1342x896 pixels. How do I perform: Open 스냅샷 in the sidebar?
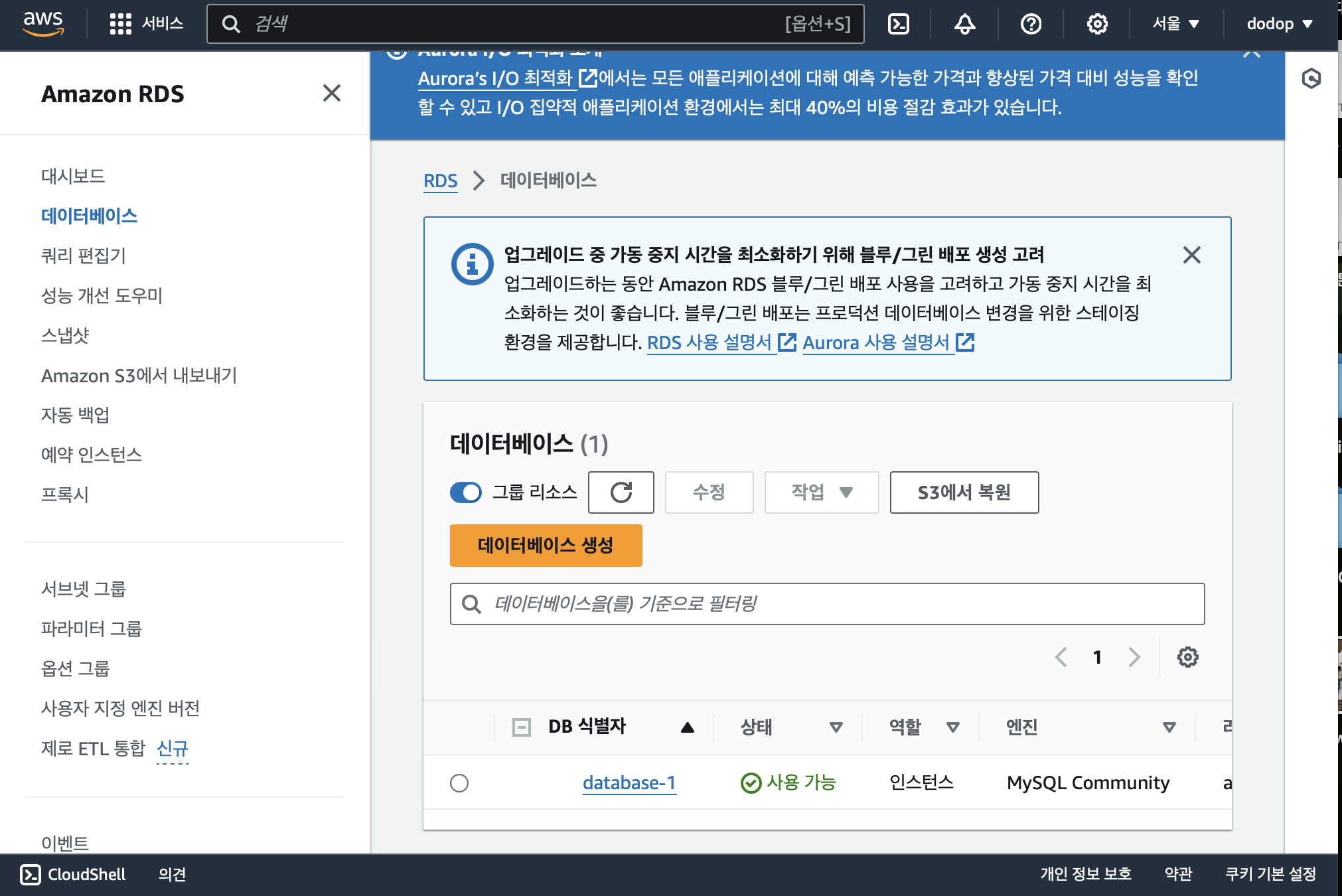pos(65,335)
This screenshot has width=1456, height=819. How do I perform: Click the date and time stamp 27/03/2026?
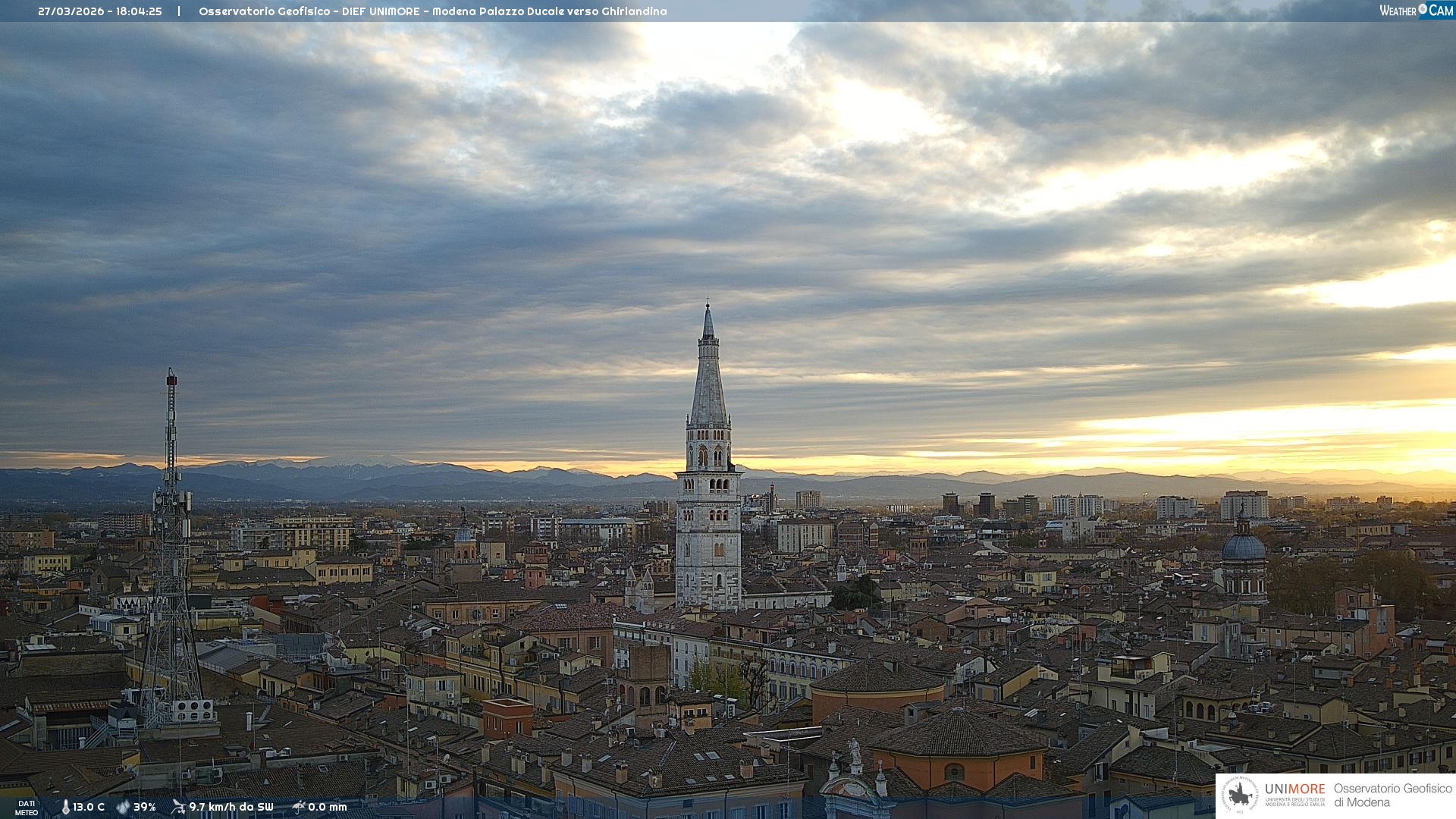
◇ ◇ ◇ ◇
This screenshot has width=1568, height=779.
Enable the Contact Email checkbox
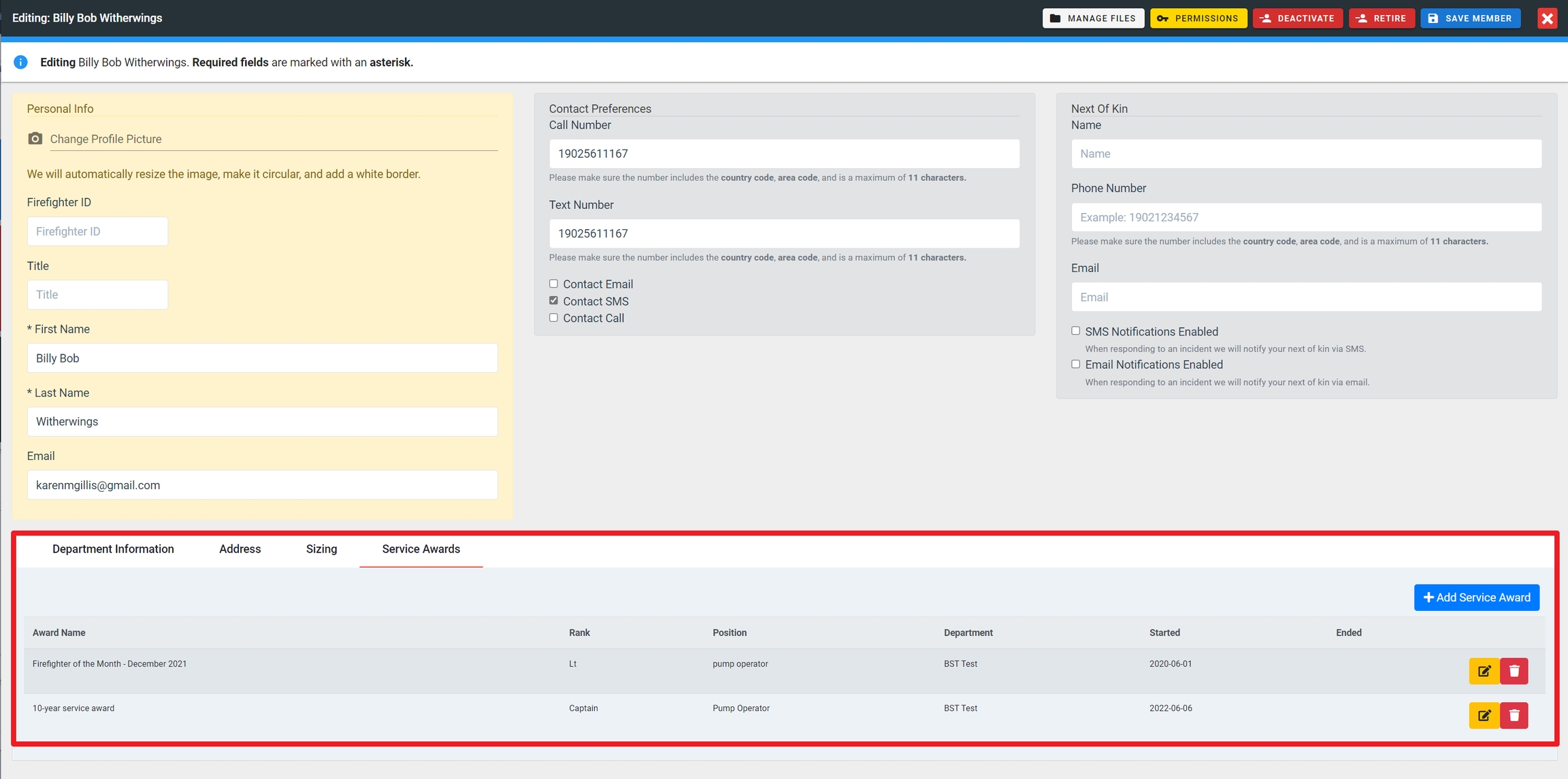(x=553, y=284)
◇ ◇ ◇ ◇
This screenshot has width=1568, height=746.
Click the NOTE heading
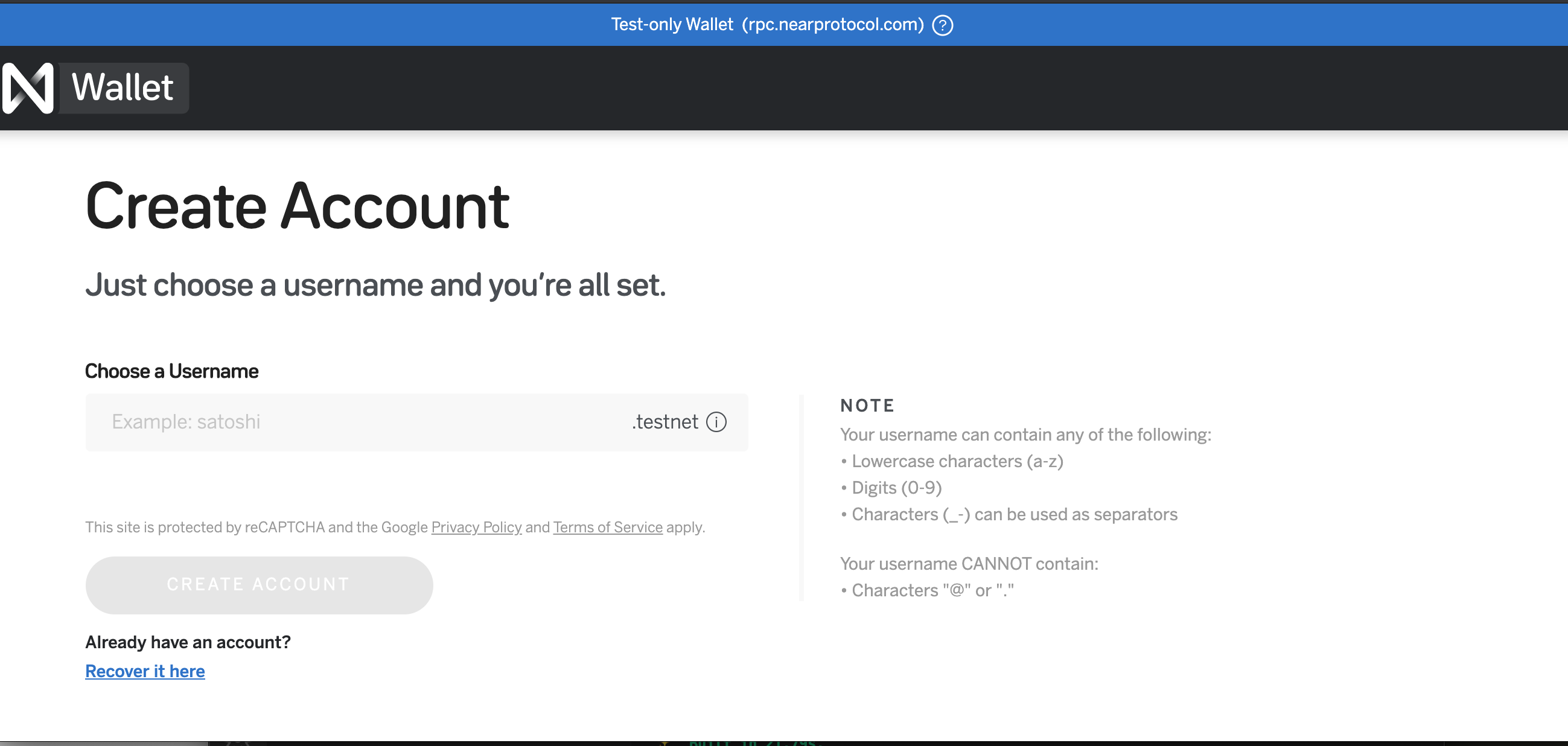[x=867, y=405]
◇ ◇ ◇ ◇
§ **TASK BRIEF**
From the data above, copy each line that has the string "This".

§ **WRITTEN SOLUTION**
This screenshot has width=1456, height=819. How do I perform: Click the date and time stamp 27/03/2026?
This screenshot has width=1568, height=779.
This screenshot has width=1568, height=746.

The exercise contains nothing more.